OH NEIN, dass müssen schonwieder die Leute von der JN sein.
Zum bundesweiten G8-Aktionstag überstützte man den
NPD-Kreisvorsitzenden beim kreativen G8-Protest in Wernigerode. Denn
nicht nur an der Küste galt es Flagge für die nationale Sache
zu zeigen. Auch hier im Harz sollte den Menschen die Möglichkeit
gegeben werden, sich über konsequente Globalisierungskritik zu
informieren.
Aber statt nur mit einem Stand oder einer Mahnwache bei 30 Grad in der
Sonne zu stehen und sich unter einen viel zu kleinen NPD-Sonnenschirm
zu quetschen, sollte man sich was anderes überlegen, um die
(Aktivismus verwöhnten) Wernigeröder und die Gäste
unserer Stadt zu erreichen.
So machte sich eine Tod-ähnliche Gestalt mit US-Fahne auf, um den
Menschen blutige Dollars zu überreichen und peitschte danach einen
im Pranger hängenden Mann die Straße hoch und runter. Ein
anscheinend Obdachloser wollte uns mit einem Schild, mit der
Aufschrift: „100 Mio. € für G8; 345€ für
MICH!!“ seinen Unmut mitteilen. So und mit ähnlichen
Aktionen versuchten wir den Menschen zu zeigen welche Missstände
in unserem Land herrschen und diese im Zusammenhang mit dem G8-Gipfel
in Deutschland ins Bewusstsein unserer Mitmenschen rücken.

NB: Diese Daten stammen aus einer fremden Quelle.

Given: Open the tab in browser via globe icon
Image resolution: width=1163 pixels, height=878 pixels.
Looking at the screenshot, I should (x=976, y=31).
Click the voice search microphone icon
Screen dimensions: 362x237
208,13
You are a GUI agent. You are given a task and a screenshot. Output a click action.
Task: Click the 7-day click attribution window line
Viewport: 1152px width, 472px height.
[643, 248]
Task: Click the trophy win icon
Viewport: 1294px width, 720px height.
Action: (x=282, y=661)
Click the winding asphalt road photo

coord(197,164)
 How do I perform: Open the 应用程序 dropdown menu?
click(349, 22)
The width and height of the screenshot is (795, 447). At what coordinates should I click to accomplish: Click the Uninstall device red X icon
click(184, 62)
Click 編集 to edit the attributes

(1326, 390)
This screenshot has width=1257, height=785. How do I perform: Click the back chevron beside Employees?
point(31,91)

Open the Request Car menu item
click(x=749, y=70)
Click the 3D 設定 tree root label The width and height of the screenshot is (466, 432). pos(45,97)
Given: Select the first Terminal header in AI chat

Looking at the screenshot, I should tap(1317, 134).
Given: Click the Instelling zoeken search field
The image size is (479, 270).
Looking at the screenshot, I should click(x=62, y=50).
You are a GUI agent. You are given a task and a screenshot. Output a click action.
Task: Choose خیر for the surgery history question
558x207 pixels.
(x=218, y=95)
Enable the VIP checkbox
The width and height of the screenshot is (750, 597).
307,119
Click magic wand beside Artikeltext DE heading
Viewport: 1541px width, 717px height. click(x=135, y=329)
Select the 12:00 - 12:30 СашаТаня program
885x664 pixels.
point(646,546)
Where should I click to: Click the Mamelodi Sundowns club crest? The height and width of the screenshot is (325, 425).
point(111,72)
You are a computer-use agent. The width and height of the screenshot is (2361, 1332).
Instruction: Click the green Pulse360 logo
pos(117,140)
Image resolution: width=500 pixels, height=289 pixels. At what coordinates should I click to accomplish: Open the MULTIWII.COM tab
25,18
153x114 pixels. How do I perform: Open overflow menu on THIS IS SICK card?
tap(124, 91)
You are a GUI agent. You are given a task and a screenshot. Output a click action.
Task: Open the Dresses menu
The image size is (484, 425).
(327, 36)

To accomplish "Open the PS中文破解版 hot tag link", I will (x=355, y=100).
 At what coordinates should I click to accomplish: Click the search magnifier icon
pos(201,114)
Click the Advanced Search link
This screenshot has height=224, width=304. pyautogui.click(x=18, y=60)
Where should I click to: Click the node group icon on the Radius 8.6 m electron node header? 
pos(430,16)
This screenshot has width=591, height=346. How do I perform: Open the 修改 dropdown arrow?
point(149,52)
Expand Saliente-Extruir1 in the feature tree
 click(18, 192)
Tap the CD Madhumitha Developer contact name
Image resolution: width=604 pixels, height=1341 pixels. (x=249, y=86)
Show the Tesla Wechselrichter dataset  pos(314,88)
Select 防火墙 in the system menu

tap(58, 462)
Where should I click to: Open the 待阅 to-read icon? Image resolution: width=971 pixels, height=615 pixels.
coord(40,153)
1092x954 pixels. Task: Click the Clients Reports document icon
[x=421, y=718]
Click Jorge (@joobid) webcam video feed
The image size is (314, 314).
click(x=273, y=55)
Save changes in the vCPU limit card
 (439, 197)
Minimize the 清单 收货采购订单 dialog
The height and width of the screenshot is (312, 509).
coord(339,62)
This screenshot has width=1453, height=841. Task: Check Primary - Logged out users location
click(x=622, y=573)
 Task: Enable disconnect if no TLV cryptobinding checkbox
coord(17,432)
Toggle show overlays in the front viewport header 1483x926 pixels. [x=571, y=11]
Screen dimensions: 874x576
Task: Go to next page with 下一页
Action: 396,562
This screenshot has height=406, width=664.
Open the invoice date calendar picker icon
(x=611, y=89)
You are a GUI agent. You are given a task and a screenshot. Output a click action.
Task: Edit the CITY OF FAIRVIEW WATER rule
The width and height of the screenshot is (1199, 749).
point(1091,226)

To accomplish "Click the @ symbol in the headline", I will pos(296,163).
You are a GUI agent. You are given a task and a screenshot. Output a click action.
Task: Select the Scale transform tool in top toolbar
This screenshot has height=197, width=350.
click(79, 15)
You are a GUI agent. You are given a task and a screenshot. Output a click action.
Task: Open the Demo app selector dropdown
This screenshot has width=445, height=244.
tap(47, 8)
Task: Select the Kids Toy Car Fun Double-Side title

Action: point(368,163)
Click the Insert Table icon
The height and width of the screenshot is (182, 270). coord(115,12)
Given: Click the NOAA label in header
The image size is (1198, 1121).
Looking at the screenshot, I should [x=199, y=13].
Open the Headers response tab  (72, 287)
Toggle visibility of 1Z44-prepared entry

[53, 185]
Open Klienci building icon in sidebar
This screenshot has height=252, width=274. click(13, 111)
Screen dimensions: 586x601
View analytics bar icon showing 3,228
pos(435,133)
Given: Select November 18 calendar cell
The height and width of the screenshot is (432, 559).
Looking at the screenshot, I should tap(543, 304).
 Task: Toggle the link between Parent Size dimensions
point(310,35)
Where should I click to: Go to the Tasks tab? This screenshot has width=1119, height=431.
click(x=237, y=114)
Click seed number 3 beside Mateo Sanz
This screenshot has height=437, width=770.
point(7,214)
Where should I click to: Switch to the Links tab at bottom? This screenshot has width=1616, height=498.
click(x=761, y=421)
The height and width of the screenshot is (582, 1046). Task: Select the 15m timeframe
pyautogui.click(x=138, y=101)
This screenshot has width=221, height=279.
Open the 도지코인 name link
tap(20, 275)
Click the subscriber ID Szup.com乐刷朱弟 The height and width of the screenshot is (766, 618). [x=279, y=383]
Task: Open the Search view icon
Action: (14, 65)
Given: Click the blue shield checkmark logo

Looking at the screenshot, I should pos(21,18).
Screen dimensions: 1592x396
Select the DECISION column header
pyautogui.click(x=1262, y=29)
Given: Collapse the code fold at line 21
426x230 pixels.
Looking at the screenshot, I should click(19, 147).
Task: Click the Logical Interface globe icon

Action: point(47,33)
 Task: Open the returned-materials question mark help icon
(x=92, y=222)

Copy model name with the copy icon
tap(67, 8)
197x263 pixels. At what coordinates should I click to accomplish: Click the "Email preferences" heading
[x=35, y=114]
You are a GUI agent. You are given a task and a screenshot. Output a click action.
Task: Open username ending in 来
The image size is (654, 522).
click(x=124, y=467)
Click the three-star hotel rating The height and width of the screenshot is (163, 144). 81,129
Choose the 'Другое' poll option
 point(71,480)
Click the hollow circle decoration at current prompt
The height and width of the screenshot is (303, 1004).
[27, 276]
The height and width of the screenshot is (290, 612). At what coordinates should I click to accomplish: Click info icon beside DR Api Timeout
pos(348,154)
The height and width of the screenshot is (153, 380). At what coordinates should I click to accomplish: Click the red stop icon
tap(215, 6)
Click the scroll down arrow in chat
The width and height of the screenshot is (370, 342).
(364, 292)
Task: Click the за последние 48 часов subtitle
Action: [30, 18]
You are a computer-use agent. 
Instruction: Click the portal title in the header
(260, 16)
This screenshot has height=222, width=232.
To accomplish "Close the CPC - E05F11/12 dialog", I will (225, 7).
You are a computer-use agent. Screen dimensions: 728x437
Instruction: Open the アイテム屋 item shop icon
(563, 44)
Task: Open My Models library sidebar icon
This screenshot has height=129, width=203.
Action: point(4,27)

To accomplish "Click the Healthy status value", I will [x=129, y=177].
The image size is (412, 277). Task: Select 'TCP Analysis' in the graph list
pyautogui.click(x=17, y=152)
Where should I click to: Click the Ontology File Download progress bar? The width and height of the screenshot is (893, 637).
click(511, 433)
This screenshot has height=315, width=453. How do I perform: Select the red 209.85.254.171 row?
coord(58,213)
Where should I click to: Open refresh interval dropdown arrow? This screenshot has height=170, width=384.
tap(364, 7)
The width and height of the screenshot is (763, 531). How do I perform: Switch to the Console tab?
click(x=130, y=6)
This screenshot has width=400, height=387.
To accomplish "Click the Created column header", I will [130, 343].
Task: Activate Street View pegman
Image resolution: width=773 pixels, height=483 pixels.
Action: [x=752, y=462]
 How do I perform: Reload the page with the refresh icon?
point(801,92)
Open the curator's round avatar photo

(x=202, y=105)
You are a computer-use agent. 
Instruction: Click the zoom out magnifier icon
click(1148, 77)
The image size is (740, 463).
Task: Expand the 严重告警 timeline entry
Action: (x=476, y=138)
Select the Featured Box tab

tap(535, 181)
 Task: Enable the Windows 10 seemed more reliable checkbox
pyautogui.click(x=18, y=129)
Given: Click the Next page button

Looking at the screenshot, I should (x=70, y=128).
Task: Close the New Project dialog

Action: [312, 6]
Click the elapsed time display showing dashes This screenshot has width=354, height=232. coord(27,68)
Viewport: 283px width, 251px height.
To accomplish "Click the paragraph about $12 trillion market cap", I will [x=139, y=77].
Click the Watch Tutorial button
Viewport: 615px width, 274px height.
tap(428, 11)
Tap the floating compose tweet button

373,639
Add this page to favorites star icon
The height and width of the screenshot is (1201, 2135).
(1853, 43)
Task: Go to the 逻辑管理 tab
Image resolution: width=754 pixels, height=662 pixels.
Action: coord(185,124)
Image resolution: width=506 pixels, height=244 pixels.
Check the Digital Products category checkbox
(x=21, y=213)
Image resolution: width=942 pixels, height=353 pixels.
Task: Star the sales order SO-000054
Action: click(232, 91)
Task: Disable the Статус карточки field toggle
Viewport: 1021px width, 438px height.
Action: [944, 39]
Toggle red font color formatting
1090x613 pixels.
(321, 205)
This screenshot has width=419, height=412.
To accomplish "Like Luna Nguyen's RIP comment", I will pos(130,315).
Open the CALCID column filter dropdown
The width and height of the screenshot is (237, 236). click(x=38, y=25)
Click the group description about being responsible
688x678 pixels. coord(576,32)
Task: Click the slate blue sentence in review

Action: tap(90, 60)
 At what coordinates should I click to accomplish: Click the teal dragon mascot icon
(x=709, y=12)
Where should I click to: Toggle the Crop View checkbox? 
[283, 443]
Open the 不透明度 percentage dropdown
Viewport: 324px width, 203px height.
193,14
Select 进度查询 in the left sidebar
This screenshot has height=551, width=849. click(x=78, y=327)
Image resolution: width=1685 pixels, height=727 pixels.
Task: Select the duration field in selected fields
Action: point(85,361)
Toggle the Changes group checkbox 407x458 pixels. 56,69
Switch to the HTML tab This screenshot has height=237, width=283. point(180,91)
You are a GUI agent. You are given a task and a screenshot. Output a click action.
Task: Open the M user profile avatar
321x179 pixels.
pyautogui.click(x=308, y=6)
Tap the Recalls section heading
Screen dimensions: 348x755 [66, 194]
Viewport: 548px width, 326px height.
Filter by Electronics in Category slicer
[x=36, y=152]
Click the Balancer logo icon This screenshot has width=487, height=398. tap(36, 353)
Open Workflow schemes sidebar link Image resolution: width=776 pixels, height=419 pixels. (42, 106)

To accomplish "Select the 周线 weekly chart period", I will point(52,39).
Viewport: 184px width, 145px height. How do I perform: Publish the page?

Es wurde Material (siehe unten) unter die Leute gebracht und in die
Briefkästen verteilt, um den Menschen zu zeigen, dass es
Alternativen zu dieser Globalisierung gibt und, dass wir uns auf einen
Wettlauf der Völker um die niedrigsten Löhne, schlechtesten
Arbeitsrechte und unökologischsten Produktionsbedingungen nicht
einlassen dürfen. Alternativkonzepte wurden angeboten und die
verschiedensten Themengebiete angesprochen. Und wer sich nicht an die
vorgegebene „political correctness“ hielt und an den Stand
der jungen Nationalisten kam, konnte sich in interessanten
Gesprächen persönlich von den Ideen und Idealen der
Aktivisten überzeigen.
Für die Freiheit der Völker – Gegen staatliche und kapitalistische Unterdrückung!